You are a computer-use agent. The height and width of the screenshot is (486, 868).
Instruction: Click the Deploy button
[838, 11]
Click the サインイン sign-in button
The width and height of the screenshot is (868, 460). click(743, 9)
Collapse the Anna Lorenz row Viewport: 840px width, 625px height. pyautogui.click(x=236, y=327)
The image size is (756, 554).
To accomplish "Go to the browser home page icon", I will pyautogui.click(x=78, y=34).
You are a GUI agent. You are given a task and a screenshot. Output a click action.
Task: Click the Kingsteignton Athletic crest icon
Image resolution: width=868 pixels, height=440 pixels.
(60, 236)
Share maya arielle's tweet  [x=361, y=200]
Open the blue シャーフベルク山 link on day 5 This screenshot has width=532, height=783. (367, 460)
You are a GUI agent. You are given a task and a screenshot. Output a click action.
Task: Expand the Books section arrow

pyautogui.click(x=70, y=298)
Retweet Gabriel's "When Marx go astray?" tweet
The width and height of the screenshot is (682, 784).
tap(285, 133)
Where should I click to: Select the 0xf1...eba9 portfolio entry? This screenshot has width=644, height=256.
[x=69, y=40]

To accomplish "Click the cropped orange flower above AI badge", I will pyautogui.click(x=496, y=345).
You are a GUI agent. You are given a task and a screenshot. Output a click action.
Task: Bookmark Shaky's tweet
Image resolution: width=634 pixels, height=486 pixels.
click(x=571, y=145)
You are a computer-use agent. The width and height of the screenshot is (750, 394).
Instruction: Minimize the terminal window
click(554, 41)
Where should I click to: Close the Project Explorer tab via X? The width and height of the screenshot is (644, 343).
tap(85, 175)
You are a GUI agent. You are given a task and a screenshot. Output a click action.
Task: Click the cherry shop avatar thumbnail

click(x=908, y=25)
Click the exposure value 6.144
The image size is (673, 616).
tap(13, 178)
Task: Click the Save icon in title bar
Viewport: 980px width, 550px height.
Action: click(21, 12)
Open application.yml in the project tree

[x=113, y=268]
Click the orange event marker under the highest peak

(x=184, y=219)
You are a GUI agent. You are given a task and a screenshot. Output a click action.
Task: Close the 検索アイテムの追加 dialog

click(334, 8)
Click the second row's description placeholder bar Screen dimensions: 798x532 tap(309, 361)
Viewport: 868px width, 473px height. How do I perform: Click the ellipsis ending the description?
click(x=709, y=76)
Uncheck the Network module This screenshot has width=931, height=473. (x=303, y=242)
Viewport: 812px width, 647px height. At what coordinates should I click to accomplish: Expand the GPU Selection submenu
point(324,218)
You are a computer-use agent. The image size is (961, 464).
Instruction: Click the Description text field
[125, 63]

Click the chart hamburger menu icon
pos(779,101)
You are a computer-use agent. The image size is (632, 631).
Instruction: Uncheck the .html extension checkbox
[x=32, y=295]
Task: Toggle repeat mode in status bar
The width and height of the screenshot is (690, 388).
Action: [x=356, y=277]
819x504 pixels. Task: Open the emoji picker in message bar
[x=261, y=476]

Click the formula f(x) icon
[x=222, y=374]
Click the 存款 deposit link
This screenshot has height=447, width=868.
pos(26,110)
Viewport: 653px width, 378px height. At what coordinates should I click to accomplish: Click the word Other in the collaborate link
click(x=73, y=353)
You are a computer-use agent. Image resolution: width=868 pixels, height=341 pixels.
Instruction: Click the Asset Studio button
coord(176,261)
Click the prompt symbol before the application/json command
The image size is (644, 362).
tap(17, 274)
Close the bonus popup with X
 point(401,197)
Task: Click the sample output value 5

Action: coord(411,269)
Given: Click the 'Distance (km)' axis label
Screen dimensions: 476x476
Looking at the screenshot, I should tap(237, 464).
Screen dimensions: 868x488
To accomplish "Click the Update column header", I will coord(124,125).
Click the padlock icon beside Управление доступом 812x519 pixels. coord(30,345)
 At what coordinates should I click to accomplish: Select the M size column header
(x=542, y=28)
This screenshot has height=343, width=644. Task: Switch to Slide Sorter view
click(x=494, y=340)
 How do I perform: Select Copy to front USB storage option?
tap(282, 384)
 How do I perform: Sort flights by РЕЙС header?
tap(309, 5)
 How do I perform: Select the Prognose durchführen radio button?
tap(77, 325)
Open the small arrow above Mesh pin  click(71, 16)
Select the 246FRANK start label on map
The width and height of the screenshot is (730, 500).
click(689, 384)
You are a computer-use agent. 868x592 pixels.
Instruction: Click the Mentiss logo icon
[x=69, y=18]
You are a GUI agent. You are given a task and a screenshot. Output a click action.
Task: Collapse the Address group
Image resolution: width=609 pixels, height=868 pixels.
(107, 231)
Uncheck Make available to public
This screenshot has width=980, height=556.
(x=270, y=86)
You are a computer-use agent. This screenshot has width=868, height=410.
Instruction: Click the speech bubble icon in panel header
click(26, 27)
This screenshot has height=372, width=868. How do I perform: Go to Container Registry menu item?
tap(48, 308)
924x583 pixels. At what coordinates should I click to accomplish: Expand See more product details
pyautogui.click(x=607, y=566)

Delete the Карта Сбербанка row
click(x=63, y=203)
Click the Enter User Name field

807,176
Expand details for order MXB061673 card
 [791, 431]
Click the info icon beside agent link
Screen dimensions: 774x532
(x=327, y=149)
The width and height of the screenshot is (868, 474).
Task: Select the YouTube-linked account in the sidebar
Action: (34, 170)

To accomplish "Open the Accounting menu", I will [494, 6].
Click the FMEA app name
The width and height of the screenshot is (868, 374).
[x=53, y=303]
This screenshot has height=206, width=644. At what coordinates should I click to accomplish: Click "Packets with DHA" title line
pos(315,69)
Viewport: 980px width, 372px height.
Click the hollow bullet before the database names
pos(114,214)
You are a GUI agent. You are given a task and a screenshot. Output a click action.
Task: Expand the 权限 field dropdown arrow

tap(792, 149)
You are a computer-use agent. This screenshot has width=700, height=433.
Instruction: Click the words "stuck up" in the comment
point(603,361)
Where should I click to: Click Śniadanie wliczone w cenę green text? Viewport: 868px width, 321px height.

Task statement:
Scan the records above and show every line in which the word "will" occurs.

Reply to the task:
To accomplish "Go to the browser home page icon", I will pyautogui.click(x=78, y=34).
To accomplish "Click the cropped orange flower above AI badge", I will pyautogui.click(x=496, y=345).
To accomplish "Click the Update column header", I will coord(124,125).
To accomplish "Open the Accounting menu", I will [494, 6].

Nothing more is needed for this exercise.